Aux chantiers navals de Saint-Nazaire, les ouvriers veulent y croire
REPORTAGE•La vie continue aux chantiers STX au lendemain de l’annonce du gouvernement concernant la suspension de la vente des deux navires de type Mistral à la Russie...Julie Urbach
Le bruit est constant et de petites silhouettes bleues, caques blancs, continuent d’aller et venir. Si après une période faste, le vent commence à tourner à Saint-Nazaire, la vie continue aux chantiers navals au lendemain de l’annonce du gouvernement concernant la suspension de la vente des deux navires de type Mistral à la Russie.
Avenir en suspens
Sur le pont de l’imposant porte-hélicoptères Vladivostok, comme si de rien n’était, un groupe de marins russes est en formation. A midi, alors qu’une sonnerie retentit, les 400 membres de l’équipage -qui doivent partir pour de premiers tests en mer la semaine prochaine- s’engouffrent dans un bus, et évitent toutes les questions concernant leur avenir en suspens.

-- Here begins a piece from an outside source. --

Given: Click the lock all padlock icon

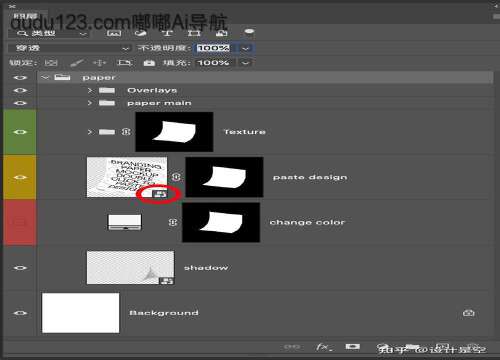Looking at the screenshot, I should 149,63.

A quelques centaines de mètres, à la terrasse des petits restaurants qui longent le quai, les langues se délient plus facilement. «On n’a pas à faire de la politique quand on construit un navire, affirme, énervé, un ouvrier de STX, qui a appris la nouvelle le matin même à la radio. Et de toute façon, les bateaux ne seront pas armés ici mais bien en Russie, donc ce n’est pas notre problème!»
Ce matin, ça continue
Si la plupart disent être «stupéfaits» par l’annonce de François Hollande, ils sont aussi nombreux à vouloir croire que «suspension» ne veut pas dire «arrêt». D’ailleurs, ce jeudi, aucune consigne n’a été donnée de la part de la direction de STX aux plusieurs centaines d’ouvriers et sous-traitants actuellement mobilisés à la construction du deuxième BPC, qui doit être achevée dans un an. «Ce matin, ils sont au travail et ça continue, assure Christophe Morel, représentant CFDT. On ne pourra faire que subir mais je ne vois vraiment pas comment ils peuvent nous dire d’arrêter la construction.»

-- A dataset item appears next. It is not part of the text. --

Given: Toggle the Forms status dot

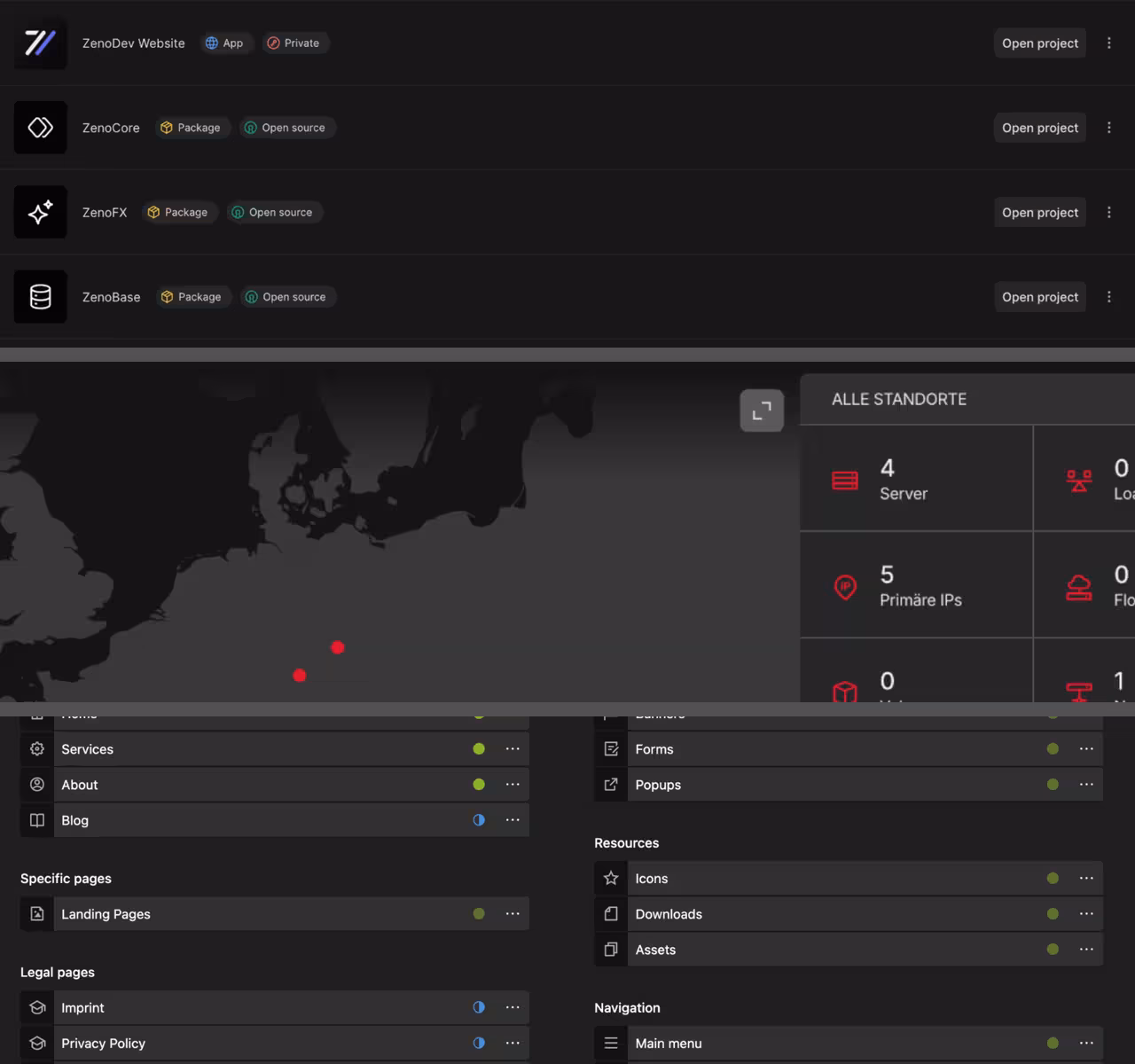Looking at the screenshot, I should [1052, 748].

Claude, chaudronnier, est de son avis: «Ce n’est qu’une annonce politique. François Hollande a lancé ça pour calmer les esprits mais moi je suis sûr que le premier partira: il est terminé, la Russie a payé et l’équipage est là. Et puis qu’est-ce que l’on va en faire sinon? Là il sera temps d’être totalement déprimé, car ce sera à tous les Français de rembourser!»

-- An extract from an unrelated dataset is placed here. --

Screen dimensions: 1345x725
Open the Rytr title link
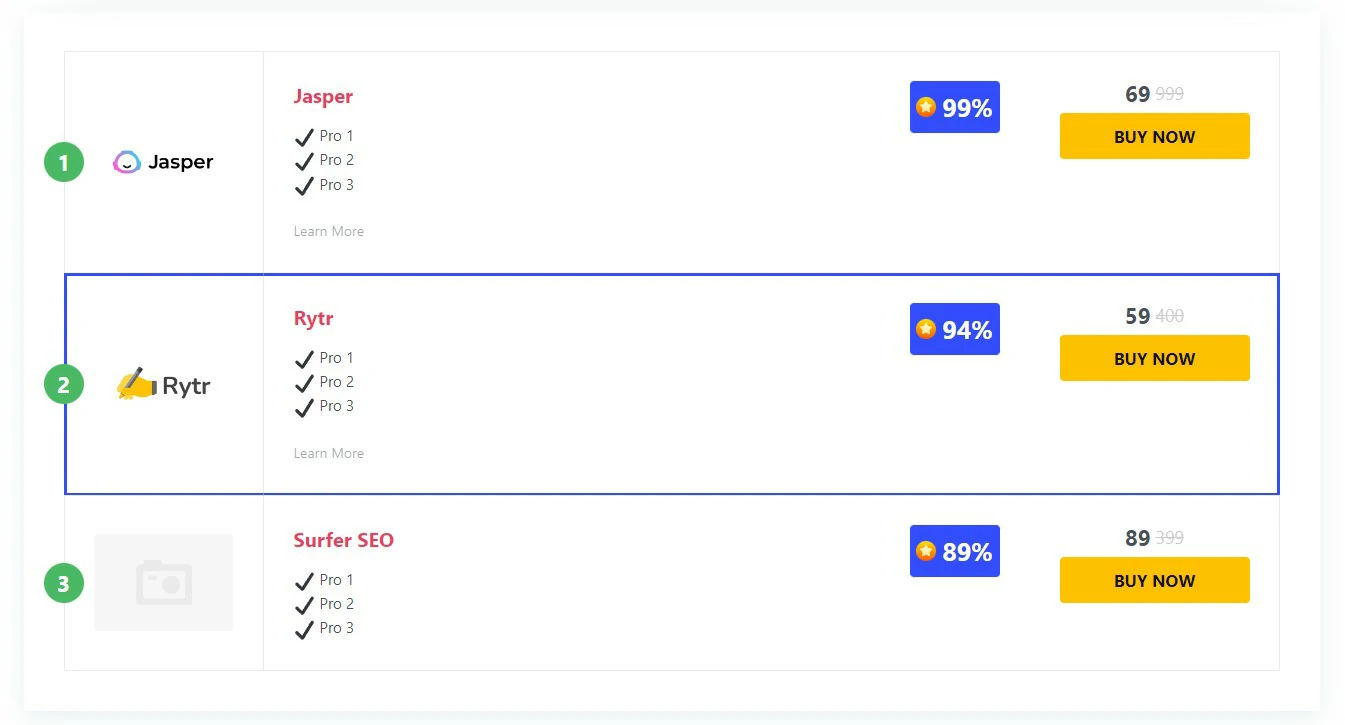(313, 318)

Crainte de chômage partiel
Avec l’annonce, la veille, du report d’un autre contrat, celui du Pegasis commandé par Britanny Ferries, l’inquiétude commence tout de même à pointer, avec la crainte de chômage partiel si les commandes étaient toutes bel et bien annulées. David Samzun, maire (PS) de Saint-Nazaire, a déjà promis ce jeudi des «mesures de sauvegarde» si tel était le cas.
«Moi je pense que ça ira, commente la patronne d’une sandwicherie, juste en face des chantiers. C’est ça STX: il y a des hauts, des bas, et on finit toujours par rebondir. On va y laisser des plumes mais on restera là: sinon, on aurait déjà été délocalisé depuis longtemps!»